Stored data entries:
──────────────────────────────
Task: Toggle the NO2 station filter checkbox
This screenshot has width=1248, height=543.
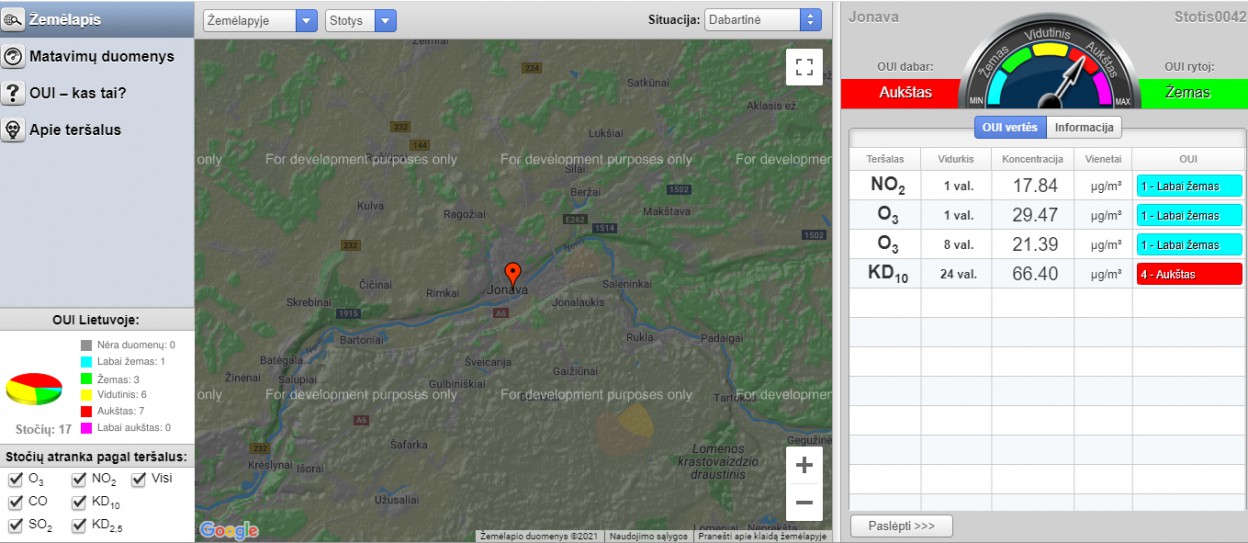Action: (79, 479)

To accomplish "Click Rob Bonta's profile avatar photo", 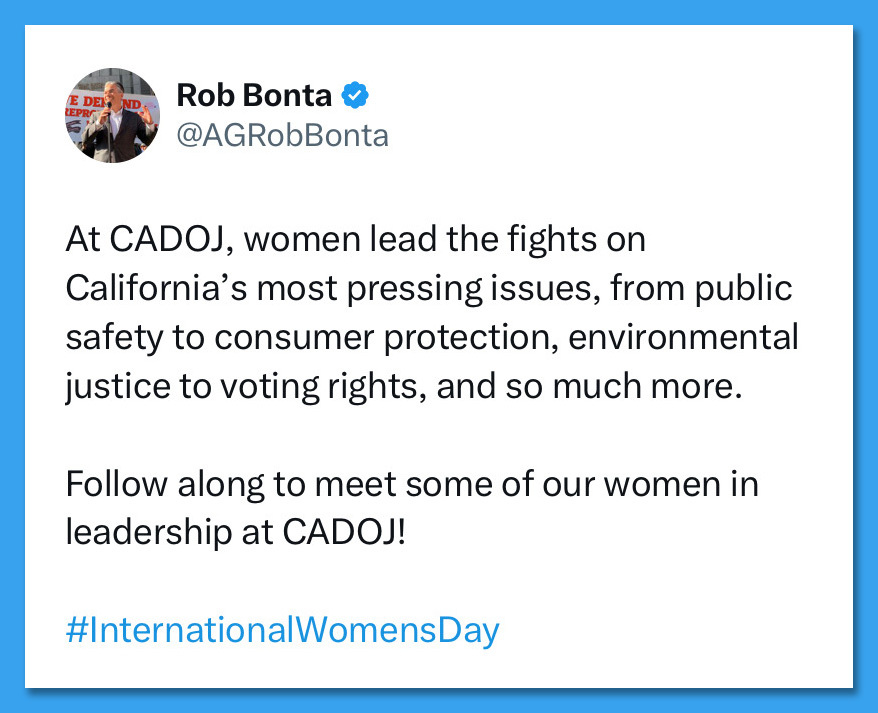I will pyautogui.click(x=112, y=115).
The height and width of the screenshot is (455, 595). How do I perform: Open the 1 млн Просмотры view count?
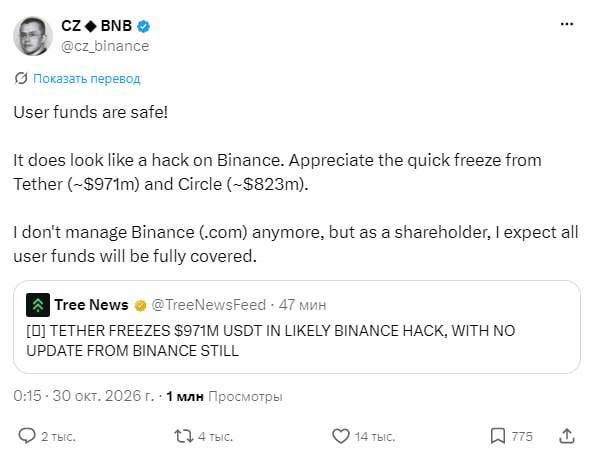point(224,396)
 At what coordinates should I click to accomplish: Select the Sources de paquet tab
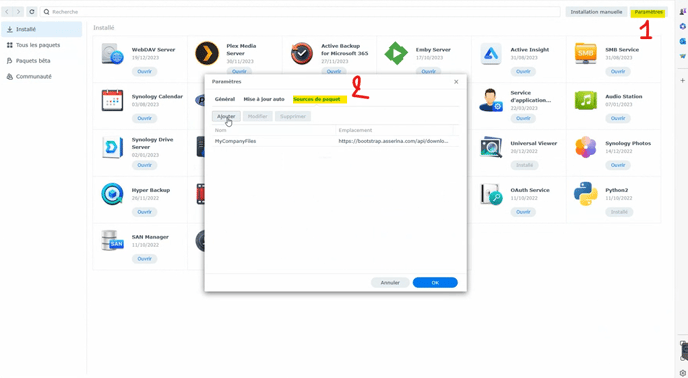[317, 99]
──────────────────────────────
**TASK**
Exactly the lines from the one holding "The height and" through the last line of the entries, both included, are to be duplicated; leave the pictures out.

**TASK ANSWER**
The height and width of the screenshot is (455, 595). How do I perform: Open the 1 млн Просмотры view count?
point(224,396)
 At what coordinates should I click to accomplish: Select the Sources de paquet tab
[317, 99]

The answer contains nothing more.